JOB 1:
Answer these questions about the article on single-tasking research:
(a) In which journal was Sophie Leroy's 2009 work on attention residue published?
(b) According to Leroy's secondary finding, what mattered more than time?
(c) In which year and journal did Ophir, Nass, and Wagner publish their Stanford multitasking study?
JOB 2: Resume the article on single-tasking research after its last sentence and carry it forward.

TEXT SEGMENT:
The Science of Single-Tasking: What Research Actually Shows

The case for single-tasking is sometimes presented as obvious wisdom. It is worth treating it as an empirical question instead: what does the research actually show, what are the limitations of that research, and what can we confidently apply from it?

Attention Residue: Sophie Leroy’s Core Finding

The most directly applicable research for knowledge workers is Sophie Leroy’s 2009 work on attention residue, published in Organizational Behavior and Human Decision Processes.

Leroy’s experimental design was straightforward. Participants were given a first task (Task A) to work on, then asked to switch to a second task (Task B). Some participants were interrupted mid-Task A, while others were given enough time to reach a natural stopping point. Both groups then performed Task B.

The key finding: participants who were interrupted before completing Task A showed measurably impaired performance on Task B. Leroy attributed this to attention residue—the continued cognitive processing of Task A that competed with Task B for attentional resources.

A secondary finding was particularly relevant: cognitive completeness mattered more than time. Participants who had reached a natural stopping point on Task A—even if the task itself was not fully complete—showed less residue than those who were simply cut off mid-stream. This suggests that closure, not just time, is what allows attention to fully release.

Limitation to note: Leroy’s research was conducted in controlled laboratory settings with defined tasks. Workplace tasks are typically more open-ended and have less clear stopping points. The attention residue effect likely applies in real work contexts, but the magnitude may differ from lab estimates.

The Nass, Ophir, and Wagner Study: What Heavy Multitaskers Actually Do Worse

Eyal Ophir, Clifford Nass, and Anthony Wagner published their Stanford multitasking study in 2009 in the Proceedings of the National Academy of Sciences. It is one of the most cited studies in attention research.

SOURCE EXCERPT:
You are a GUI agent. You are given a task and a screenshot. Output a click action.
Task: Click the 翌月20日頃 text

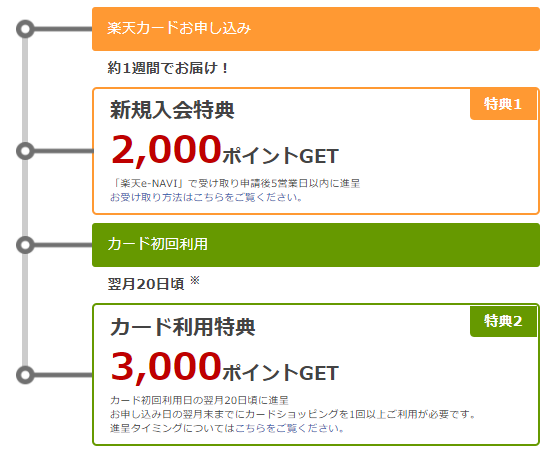click(146, 284)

TASK OUTPUT 1:
(a) Organizational Behavior and Human Decision Processes
(b) Cognitive completeness
(c) 2009, in the Proceedings of the National Academy of Sciences

TASK OUTPUT 2:
The participants were divided into heavy and light media multitaskers based on a questionnaire about their habitual multi-stream media use. Both groups then completed three cognitive tasks:

Filtering task: Distinguish relevant from irrelevant items in a visual display. Heavy multitaskers were more distracted by irrelevant stimuli.

Task-switching task: Alternate between two categorization rules. Heavy multitaskers were slower to switch—the opposite of what multitasking practice was expected to produce.

Working memory task: Hold a sequence of letters in memory while performing a secondary task. Heavy multitaskers performed worse.

The study did not find a single cognitive advantage for heavy multitaskers. The researchers noted that this was unexpected, and that they could not definitively establish causation. Heavy multitasking might impair cognitive filtering, or people with lower cognitive filtering ability might be more prone to heavy multitasking.

Limitation to note: This was a correlational study, not an experiment. The causation question—does multitasking damage attention, or do people with attention management challenges tend to multitask more—remains partially open. Subsequent research supports a bidirectional relationship, but the Nass study alone cannot establish causal direction.

David Meyer’s Task-Switching Cost Research

David Meyer and his colleagues at the University of Michigan have produced some of the most methodologically rigorous work on task-switching, including the concept of “executive control processes” that must reconfigure when you shift between tasks.

Their work, including a comprehensive review published in Psychological Science (2001), distinguishes between two components of switching cost:

Goal shifting: The cognitive process of disengaging from one task’s goals and engaging with another’s.

Rule activation: Activating the mental rules and response mappings for the new task while inhibiting those of the previous task.

Both processes take time. For simple, well-practiced tasks, the total switching cost may be under a second and largely automatic. For complex tasks—analytical reasoning, writing, strategic planning—the reconfiguration can take significantly longer and involves genuine cognitive work, not just a brief pause.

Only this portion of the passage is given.